M. le président. - Personne ne demandant plus la parole, je vais consulter la chambre.

Je vais mettre aux voix la proposition de M. Trentesaux, qui est un amendement aux conclusions de la commission,

- Quelques voix. - Oui ! oui !

- D’autres voix. - Non ! non !

M. Devaux. - Je crois que les conclusions qui ont pour objet le renvoi pur et simple suffisent ; si on ajoutait pour exécuter les lois, cela pourrait présenter une espèce d’équivoque, et la chambre aurait l’air de faire au gouvernement une injonction, ce qui sortirait de la sphère parlementaire. J’avais cru d’abord, messieurs, prendre la parole pour appuyer le rapport de la commission, et soutenir, comme elle, l’illégalité des actes d’une fraction de la régence de Liége ; mais maintenant cela serait inutile, car de tous les orateurs que vous avez entendus, pas un seul n’a pris la parole pour défendre la légalité des actes de la régence de Liége ; l’honorable membre qui a cru devoir payer un tribut de reconnaissance à la ville de Liége, malgré sa reconnaissance, n’a pas dit un seul mot pour défendre les actes de la régence de cette ville, après la manière dont ces actes viennent d’être blâmés par plusieurs orateurs, après les conclusions et les raisonnements non contredits de la commission. Le sens de la décision que la chambre va prendre est assez clair ; personne ne peut plus se méprendre, ni sur l’opinion de la chambre qui condamne les actes d’une partie de la régence de Liége, ni sur l’appui que la chambre est prête à donner au gouvernement. Le but de la discussion est donc complètement atteint.

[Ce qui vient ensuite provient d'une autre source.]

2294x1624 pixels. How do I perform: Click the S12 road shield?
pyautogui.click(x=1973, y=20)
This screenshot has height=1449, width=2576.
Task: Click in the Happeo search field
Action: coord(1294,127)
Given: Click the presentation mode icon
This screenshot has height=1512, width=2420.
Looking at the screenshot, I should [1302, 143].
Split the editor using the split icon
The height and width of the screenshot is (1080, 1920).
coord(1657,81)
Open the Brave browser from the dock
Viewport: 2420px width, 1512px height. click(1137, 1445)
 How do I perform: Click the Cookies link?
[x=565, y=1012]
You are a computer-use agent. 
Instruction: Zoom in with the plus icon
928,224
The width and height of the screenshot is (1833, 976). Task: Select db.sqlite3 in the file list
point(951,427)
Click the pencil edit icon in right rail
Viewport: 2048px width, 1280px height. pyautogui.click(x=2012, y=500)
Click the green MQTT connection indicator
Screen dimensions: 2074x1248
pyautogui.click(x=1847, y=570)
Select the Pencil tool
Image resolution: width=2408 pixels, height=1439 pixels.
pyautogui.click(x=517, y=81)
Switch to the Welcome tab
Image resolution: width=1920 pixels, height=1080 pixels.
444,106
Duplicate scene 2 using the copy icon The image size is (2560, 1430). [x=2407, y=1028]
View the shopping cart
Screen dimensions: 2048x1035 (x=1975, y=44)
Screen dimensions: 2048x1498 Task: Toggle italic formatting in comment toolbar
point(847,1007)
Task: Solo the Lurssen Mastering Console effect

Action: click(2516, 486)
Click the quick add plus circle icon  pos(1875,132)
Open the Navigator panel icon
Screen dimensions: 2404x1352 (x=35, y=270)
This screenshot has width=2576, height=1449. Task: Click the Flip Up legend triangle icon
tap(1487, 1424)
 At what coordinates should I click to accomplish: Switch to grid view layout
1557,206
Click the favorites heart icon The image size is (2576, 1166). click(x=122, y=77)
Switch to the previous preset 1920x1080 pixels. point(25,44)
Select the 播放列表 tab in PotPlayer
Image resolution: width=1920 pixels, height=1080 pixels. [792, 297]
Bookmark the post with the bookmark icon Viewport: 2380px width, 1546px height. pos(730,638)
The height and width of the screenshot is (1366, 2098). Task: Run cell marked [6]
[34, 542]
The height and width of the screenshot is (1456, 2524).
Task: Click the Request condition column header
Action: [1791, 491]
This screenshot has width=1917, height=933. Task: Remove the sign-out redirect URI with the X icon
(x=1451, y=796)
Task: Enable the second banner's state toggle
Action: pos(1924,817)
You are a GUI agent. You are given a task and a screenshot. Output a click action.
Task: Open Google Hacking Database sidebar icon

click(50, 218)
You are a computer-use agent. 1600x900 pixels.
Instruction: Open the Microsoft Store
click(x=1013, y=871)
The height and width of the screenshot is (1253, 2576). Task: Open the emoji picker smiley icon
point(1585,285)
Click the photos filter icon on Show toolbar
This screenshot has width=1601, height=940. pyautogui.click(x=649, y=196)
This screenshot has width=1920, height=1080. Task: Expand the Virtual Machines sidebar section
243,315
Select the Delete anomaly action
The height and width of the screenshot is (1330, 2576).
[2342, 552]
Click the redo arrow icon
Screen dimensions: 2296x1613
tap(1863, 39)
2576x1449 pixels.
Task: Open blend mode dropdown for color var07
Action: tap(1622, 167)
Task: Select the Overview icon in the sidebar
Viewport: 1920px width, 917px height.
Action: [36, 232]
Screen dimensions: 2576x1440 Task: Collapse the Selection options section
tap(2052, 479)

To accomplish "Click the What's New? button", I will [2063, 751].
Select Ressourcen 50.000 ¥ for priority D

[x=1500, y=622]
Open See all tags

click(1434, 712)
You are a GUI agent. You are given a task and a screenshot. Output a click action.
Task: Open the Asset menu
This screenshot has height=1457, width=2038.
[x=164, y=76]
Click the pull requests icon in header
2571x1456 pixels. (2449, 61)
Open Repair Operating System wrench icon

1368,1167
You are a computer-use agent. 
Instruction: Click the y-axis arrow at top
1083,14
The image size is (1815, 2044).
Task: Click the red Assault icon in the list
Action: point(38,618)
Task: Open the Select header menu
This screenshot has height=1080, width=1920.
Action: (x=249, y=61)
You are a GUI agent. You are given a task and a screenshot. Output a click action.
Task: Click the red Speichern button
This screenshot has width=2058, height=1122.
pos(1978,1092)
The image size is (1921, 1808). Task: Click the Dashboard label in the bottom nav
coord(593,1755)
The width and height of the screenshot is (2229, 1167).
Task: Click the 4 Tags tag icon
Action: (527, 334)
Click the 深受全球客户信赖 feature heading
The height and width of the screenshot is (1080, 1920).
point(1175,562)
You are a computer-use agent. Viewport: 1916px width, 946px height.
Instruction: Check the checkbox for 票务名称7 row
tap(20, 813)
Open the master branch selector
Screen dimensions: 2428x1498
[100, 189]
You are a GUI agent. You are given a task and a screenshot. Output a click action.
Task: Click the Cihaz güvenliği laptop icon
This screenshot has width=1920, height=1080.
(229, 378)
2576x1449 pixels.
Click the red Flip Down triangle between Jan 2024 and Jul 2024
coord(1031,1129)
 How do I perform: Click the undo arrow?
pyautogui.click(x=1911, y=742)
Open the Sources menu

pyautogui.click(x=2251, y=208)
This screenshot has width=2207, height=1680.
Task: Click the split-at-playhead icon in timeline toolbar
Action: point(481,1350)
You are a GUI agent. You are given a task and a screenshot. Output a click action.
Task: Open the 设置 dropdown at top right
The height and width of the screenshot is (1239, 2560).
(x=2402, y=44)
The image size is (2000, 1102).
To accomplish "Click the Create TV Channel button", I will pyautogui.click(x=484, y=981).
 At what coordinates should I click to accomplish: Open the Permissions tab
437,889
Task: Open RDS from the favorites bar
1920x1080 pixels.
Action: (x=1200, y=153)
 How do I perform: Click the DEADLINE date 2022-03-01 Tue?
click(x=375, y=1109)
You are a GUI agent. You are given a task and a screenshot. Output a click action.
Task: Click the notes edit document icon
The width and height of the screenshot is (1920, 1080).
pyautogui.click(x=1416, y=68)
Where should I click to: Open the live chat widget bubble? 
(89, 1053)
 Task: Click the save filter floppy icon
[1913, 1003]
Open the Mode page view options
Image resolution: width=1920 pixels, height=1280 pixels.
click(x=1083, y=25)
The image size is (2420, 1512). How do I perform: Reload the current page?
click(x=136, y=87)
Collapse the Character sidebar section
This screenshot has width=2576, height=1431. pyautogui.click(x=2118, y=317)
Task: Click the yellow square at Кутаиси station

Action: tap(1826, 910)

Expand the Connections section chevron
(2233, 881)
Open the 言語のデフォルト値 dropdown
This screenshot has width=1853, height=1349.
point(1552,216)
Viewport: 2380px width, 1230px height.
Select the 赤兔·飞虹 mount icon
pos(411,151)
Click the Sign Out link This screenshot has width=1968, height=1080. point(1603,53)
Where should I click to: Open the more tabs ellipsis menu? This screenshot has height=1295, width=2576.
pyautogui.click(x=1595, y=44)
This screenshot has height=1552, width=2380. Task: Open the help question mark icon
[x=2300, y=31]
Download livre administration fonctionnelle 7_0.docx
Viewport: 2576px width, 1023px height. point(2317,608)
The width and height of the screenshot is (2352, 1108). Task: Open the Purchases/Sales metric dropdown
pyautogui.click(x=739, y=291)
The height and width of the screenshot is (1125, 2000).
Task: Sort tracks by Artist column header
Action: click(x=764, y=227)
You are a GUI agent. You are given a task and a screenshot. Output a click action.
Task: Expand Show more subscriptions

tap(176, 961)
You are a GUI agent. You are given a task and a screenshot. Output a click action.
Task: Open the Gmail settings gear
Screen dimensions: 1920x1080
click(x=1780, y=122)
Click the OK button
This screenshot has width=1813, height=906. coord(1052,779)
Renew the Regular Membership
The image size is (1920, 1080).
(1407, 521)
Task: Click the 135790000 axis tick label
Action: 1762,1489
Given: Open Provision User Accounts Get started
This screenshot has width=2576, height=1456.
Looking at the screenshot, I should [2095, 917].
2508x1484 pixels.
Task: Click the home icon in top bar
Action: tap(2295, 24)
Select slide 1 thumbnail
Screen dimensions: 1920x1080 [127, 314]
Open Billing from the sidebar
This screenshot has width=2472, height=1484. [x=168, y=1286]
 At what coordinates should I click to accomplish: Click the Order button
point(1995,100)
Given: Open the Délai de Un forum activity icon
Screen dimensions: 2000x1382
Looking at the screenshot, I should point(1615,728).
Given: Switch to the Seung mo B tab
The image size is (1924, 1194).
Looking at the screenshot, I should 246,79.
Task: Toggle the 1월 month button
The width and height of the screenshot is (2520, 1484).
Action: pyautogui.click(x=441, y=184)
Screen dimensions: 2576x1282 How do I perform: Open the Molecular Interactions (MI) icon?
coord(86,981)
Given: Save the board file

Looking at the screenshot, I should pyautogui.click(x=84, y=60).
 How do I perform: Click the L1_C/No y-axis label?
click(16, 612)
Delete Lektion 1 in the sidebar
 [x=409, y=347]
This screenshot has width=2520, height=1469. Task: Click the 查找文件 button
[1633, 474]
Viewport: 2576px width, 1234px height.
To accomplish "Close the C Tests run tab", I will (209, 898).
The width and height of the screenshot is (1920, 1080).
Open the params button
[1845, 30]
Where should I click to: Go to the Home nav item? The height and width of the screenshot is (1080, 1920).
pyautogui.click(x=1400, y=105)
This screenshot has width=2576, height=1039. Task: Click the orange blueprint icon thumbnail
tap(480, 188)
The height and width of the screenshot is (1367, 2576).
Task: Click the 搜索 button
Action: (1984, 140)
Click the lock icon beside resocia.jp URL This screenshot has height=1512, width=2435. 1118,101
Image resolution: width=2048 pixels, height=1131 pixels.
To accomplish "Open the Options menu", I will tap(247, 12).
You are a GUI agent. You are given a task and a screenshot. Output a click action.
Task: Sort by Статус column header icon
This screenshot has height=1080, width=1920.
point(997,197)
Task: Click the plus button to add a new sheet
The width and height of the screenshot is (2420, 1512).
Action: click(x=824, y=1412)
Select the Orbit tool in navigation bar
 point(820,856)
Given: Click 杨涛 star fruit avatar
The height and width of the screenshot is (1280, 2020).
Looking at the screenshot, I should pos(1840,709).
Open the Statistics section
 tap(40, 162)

M. Dumortier.- Il est entendu cependant que le renvoi a pour but l’exécution des lois.

M. Fleussu. - S’il y en a.

M. le président. - Je vais mettre aux voix le renvoi pur et simple.

- Plusieurs membres. - L’appel nominal ! l’appel nominal !

- On procède à l’appel nominal.

Le renvoi pur et simple est adopté à l’unanimité des 70 membres présents.

Ont voté : MM. Angillis, Bekaert, Boucqueau de Villeraie, Coghen, Cols, Coppieters, Dams, Dautrebande, de Behr, de Foere, A. Dellafaille, H. Dellafaille, de Man d’Attenrode, de Meer de Moorsel, F. de Mérode, W. de Mérode, de Nef, de Puydt, de Renesse, C. Vuylsteke, de Roo, de Sécus, Desmanet de Biesme, de Stembier, de Terbecq, de Theux, Devaux, de Witte, d’Hane, d’Hoffschmidt, d’Huart, Doignon, Donny, Dubus, Dugniolle, Dumont, Dumortier, Eloy de Burdinne, Ernst, Fallon, Fleussu, Gendebien, Helias d’Huddeghem, Hye-Hoys, Jullien, Lardinois, Lebeau, Legrelle, Liedts, Milcamps, Morel-Danheel, Olislagers, Polfvliet, Quirini, A. Rodenbach, Rogier, Schaetzen, Simons, Smits, Trentesaux, Ullens, Vandenhove, Vanderbelen, Vanderheyden, Verdussen, Ch. Vilain XIIII, H. Vilain XIIII, J. Vuylsteke, Watlet, Zoude et Raikem.